Not surprisingly, the arrangement, so convenient and lucrative for the church, contributed to the minimal opposition shown by German Catholicism against the Nazi state--after all, who wants to have a falling out with an agent who so reliably fills one's treasury? Of course, there were additional reasons Catholicism so modestly resisted Nazism: anti-Semitism among Catholic clergy, plus sentiments of nationalism and the vision of Germany as a bulwark against godless communism. It must be said that this characterization may apply to the German Protestant churches to the same or even greater extent. But the focus of the discussion is the status of the Catholic church.

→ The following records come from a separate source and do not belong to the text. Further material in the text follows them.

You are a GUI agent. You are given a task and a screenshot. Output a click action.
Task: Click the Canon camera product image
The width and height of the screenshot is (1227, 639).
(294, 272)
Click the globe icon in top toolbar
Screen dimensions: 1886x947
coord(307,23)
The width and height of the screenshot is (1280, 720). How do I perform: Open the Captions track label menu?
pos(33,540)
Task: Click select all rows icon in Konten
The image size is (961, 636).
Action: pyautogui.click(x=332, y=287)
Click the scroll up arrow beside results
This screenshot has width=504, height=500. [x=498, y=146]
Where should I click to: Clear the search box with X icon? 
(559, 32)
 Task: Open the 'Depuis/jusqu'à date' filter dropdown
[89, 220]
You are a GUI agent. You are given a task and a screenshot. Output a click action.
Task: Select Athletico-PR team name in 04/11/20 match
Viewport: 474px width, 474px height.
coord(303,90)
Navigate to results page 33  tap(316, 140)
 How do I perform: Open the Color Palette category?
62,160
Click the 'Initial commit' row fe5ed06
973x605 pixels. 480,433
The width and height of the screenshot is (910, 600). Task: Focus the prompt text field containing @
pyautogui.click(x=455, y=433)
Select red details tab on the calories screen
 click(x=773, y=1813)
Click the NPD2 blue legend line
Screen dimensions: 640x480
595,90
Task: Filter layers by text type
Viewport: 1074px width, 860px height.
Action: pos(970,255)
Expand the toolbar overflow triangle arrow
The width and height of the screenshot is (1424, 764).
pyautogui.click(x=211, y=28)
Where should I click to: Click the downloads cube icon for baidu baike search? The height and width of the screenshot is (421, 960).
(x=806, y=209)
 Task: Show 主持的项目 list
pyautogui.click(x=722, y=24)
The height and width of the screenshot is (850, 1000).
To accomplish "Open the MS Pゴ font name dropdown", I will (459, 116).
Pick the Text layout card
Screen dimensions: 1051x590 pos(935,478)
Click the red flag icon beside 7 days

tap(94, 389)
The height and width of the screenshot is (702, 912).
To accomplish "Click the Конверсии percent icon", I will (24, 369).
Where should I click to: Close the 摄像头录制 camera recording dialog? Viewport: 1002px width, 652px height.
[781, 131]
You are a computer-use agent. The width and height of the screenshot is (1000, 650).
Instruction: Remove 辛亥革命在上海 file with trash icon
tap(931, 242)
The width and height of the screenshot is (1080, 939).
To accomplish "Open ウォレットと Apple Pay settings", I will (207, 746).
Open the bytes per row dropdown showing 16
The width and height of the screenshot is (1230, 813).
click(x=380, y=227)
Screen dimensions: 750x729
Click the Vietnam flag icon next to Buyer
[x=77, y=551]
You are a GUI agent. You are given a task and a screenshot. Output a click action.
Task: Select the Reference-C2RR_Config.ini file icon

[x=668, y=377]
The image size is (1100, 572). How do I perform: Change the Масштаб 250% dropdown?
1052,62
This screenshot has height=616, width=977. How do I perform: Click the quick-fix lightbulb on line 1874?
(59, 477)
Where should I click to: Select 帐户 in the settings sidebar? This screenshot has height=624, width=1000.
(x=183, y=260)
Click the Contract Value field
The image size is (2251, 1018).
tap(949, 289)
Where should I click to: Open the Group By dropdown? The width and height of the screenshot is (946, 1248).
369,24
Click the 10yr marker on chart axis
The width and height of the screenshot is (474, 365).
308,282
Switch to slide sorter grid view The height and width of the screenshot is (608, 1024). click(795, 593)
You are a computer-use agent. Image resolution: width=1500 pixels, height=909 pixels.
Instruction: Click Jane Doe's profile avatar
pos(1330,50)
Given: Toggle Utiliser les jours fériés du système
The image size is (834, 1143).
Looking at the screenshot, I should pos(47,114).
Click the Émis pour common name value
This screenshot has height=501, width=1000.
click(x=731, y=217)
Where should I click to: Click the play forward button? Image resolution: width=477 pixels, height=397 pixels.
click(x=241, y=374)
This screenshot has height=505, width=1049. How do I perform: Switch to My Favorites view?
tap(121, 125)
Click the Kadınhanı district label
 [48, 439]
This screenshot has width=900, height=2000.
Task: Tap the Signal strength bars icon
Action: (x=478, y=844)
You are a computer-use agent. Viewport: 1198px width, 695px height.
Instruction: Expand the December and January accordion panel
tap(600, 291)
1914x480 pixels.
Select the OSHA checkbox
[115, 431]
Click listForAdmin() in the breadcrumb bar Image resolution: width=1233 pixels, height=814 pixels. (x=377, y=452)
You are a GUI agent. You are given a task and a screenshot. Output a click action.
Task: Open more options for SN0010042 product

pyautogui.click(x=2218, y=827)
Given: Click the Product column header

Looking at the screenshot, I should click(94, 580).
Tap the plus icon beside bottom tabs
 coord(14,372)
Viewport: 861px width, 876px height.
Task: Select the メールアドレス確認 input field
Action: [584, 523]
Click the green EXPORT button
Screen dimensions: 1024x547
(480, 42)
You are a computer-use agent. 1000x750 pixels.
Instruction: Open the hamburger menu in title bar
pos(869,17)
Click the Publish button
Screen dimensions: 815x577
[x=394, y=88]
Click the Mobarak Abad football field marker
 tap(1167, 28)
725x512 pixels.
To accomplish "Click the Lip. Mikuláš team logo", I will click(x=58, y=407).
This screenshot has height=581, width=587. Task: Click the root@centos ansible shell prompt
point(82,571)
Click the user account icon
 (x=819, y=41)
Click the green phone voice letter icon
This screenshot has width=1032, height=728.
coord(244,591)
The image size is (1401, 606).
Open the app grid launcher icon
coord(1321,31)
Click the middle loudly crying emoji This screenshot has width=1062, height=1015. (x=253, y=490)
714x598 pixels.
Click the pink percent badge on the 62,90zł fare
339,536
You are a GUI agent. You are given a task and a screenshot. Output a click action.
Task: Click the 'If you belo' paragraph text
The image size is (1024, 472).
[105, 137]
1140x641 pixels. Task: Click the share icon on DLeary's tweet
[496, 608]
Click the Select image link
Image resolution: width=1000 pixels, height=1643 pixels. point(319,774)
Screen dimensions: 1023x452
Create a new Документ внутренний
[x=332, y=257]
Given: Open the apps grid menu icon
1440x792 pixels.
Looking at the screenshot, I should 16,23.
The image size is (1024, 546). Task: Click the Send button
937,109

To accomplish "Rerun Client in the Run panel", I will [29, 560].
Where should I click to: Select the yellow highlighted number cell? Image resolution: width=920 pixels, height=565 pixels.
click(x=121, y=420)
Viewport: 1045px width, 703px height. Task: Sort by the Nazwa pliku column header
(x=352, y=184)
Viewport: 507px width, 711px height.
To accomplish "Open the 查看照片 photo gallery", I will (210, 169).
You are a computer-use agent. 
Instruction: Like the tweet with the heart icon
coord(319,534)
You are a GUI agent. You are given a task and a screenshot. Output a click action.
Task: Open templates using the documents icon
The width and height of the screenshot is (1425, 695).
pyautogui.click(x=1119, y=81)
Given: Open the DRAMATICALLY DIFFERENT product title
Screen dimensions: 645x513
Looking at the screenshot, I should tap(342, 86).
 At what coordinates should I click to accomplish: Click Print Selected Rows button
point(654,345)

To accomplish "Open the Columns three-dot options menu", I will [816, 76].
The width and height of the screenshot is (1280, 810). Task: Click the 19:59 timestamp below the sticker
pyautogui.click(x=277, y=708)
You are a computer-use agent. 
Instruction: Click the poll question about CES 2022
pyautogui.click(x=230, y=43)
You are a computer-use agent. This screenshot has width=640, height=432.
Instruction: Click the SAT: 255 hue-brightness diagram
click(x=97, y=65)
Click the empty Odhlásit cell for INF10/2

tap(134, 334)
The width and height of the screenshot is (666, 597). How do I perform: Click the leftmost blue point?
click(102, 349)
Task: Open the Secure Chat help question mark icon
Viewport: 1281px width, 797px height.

The Catholic church in Germany today is a financial giant, because post-Nazi Germany has continued to adhere to the Concordat. It is not only the automatic church tax that fills the church's coffers, but also the huge income derived from clever investments and from a variety of church-owned properties and institutions, ranging from hospitals, kindergartens, homes for the aged, schools, and publishing houses to the ubiquitous Sunday collection plate.(2) However, the church tax levied against wages and salaries accounts for the bulk and stability of the church's wealth. For example, the national internal revenue service collected for the Catholic and Lutheran churches a total of over 15 billion Deutsche Mark (roughly $10 billion) in taxes in 1991.(3)

I am especially familiar with the financial standing of the central German archdiocese of Bamberg, which is made up of mostly rural and low-income population. A publication of the diocese's treasury office discloses the financial status for 1992(4) and shows that 88 percent of the diocese's total income was amassed from taxing wages and incomes of church members.